Poll suggests Canadians skittish on future immigration increases as pandemic persists
Published Tuesday, October 27, 2020 11:43AM EDT Last Updated Tuesday, October 27, 2020 11:43AM EDT
People gather outside Deputy Prime Minister Chrystia Freeland's office in Toronto for a rally led by current and former international students calling for changes to immigration rules during COVID-19, on Saturday, September 12, 2020. THE CANADIAN PRESS/ Tijana Martin
OTTAWA -- New data suggests that Canadians are feeling skittish about any future increases in immigration levels for the next 12 months.
Fifty-two per cent of those polled by Leger and the Association for Canadian Studies want to see the currently low levels of immigration maintained for at least a year.
The data comes as the federal government prepares to unveil later this week its immigration targets for the coming year.
Canada had hoped to settle 341,000 people in 2020 but as of the end of August new arrivals were down 43.5 per cent compared to the first eight months of 2019 due to the COVID-19 pandemic.
Some of the planned growth had been predicated on ongoing changes to U.S. immigration policy that were making Canada a more attractive destination for newcomers.
But who wins next week's U.S. presidential election could change that, too, as Democratic nominee Joe Biden is likely to have a more open approach than current President Donald Trump.

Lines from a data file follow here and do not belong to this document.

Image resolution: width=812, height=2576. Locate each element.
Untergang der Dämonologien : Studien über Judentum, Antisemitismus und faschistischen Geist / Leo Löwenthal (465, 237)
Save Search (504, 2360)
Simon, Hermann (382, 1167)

The survey polled 1,523 Canadians between Oct. 23 and Oct. 25. It cannot be assigned a margin of error because online surveys are not truly random.
Association for Canadian Studies president Jack Jedwab says the unease about increasing levels can be linked to the COVID-19 pandemic.
He says governments telling people not to travel and to stay home is making people wary of bringing more people into the country.